Methitest Disease Interactions

The use of androgenic anabolic steroids is contraindicated for male patients with carcinoma of the breast or prostate. Circulating androgens can be converted in peripheral tissues to estrogens and dihydrotestosterone, which may act as promoters of tumor growth in the breast and prostate, respectively. Likewise, androgenic agents may cause enlargement of the prostate and should be used cautiously in patients with or predisposed to prostatic hypertrophy.

Androgenic anabolic steroids may cause sodium and water retention, particularly when given in high dosages or for prolonged periods. Therapy with these agents should be administered cautiously in patients who have preexisting problems with fluid overload or are at risk for developing edema. The manufacturers consider the use of androgenic agents to be contraindicated in patients with severe cardiac, renal and/or hepatic dysfunction.

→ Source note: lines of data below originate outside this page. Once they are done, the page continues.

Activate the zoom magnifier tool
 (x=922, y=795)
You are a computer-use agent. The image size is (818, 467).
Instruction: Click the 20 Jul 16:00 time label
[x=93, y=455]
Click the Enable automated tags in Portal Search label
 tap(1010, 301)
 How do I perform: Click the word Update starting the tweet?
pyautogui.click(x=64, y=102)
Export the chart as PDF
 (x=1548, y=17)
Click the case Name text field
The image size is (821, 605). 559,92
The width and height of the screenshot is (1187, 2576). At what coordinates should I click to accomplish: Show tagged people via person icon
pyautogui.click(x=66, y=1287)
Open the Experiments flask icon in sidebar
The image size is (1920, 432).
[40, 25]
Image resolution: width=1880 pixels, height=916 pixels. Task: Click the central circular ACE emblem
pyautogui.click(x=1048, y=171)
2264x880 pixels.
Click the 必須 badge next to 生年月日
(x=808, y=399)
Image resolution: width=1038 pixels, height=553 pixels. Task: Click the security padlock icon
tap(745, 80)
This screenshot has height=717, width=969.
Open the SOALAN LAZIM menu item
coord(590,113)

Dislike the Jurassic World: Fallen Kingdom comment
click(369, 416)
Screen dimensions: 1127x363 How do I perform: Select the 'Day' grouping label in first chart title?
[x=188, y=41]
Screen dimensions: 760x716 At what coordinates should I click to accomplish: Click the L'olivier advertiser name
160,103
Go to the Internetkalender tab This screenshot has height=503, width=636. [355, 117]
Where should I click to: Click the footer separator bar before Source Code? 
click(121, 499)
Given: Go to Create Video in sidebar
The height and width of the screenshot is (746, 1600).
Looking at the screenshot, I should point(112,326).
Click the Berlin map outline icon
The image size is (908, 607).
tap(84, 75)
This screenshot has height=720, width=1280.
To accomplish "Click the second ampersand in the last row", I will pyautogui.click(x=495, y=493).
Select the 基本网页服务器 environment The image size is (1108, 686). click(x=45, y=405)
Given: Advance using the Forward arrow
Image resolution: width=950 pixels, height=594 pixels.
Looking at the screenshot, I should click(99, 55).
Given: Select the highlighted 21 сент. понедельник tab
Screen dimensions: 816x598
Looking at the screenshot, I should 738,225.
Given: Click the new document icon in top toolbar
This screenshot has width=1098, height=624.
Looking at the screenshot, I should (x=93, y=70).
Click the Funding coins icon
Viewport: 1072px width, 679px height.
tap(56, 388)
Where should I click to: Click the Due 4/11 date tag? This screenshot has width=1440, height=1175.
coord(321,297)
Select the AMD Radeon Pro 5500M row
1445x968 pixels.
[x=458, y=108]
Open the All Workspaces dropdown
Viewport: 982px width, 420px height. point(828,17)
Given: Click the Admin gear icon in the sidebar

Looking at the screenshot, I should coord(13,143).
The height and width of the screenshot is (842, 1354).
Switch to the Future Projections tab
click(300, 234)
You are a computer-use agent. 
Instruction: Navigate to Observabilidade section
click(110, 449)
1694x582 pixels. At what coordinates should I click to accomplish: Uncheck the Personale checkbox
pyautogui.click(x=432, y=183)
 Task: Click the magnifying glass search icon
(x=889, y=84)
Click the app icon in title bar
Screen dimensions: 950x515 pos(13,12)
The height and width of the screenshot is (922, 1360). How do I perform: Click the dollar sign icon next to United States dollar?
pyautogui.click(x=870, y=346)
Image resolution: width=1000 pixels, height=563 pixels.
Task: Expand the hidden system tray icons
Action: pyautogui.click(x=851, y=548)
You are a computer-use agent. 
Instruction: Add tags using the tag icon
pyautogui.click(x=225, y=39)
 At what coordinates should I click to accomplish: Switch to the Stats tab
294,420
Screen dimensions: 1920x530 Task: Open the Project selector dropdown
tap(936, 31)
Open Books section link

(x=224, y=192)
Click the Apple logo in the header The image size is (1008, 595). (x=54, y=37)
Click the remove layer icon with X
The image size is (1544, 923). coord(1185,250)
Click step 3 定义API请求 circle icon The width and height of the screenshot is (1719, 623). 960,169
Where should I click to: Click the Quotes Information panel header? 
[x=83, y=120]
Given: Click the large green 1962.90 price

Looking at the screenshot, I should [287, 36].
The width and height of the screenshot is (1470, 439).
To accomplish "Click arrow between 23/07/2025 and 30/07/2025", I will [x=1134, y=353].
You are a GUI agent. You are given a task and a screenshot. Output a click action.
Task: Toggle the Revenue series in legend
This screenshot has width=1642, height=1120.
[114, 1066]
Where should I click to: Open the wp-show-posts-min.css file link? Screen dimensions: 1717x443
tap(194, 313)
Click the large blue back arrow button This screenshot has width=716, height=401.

When treated with androgenic anabolic steroids, patients with metastatic breast cancer may develop hypercalcemia due to osteolysis. Frequent determination of urine and serum calcium levels is recommended during therapy with androgenic agents. If hypercalcemia occurs, therapy should be stopped. The development of hypercalcemia may indicate progression of metastases to the bone.

Androgenic anabolic steroids may adversely affect serum lipids, including lowering HDL and elevating LDL levels. These changes can be marked, particularly with the 17-alpha-alkyl derivatives (i.e., fluoxymesterone, methyltestosterone, oxandrolone, oxymetholone, and stanozolol), and may significantly impact the risk of atherosclerosis and coronary artery disease. Patients with preexisting hyperlipoproteinemia may require closer monitoring during therapy with androgenic agents, and adjustments made accordingly in their lipid-lowering regimen. Androgen therapy should be administered cautiously in patients with coronary artery disease or a history of ischemic heart disease.

The use of androgenic anabolic steroids may be associated with development of cholestatic hepatitis and jaundice. Other, more serious hepatotoxicities such as peliosis hepatis and hepatocellular neoplasms are rare but may occur with prolonged use or high dosages. These latter toxicities may be fatal and often not recognized until they become life-threatening. Patients with preexisting liver diseases should be monitored more closely during therapy with anabolic steroids if they are used. If liver function declines or toxicity occurs, therapy should be withdrawn and the cause investigated.

Androgenic anabolic steroids may cause polycythemia when given in high dosages or for prolonged periods. Patients with preexisting polycythemia may experience worsening of their condition. Frequent monitoring of clinical status and hemoglobin and hematocrit levels is recommended if androgen therapy is administered to these patients.

Androgenic anabolic steroids may cause suppression of clotting factors II, V, VII, and X, and an increase in prothrombin time. Androgen therapy should be administered cautiously in patients with bleeding disorders.

The metabolic effects of androgenic anabolic steroids may lower blood glucose. Decreased glucose tolerance and increased insulin resistance have also been reported. Patients with diabetes mellitus should be monitored more closely during therapy with androgenic agents, and their antidiabetic regimen adjusted accordingly.

Androgenic anabolic steroids decrease urinary excretion of calcium, which may result in hypercalcemia. Therapy with androgenic agents should be administered cautiously in patients with hypercalcemia, disorders of bone metabolism such as hyperparathyroidism, or renal dysfunction. Some manufacturers consider the use of androgenic anabolic steroids to be contraindicated in patients with hypercalcemia.

When androgenic anabolic steroids are used in patients with thyroid disorders, clinicians should be aware that these agents may affect thyroid function tests. Specifically, thyroid-binding globulin levels may be decreased, resulting in lower total T4 serum levels and increased resin uptake of T3 and T4. Free thyroid hormone levels remain unchanged, however.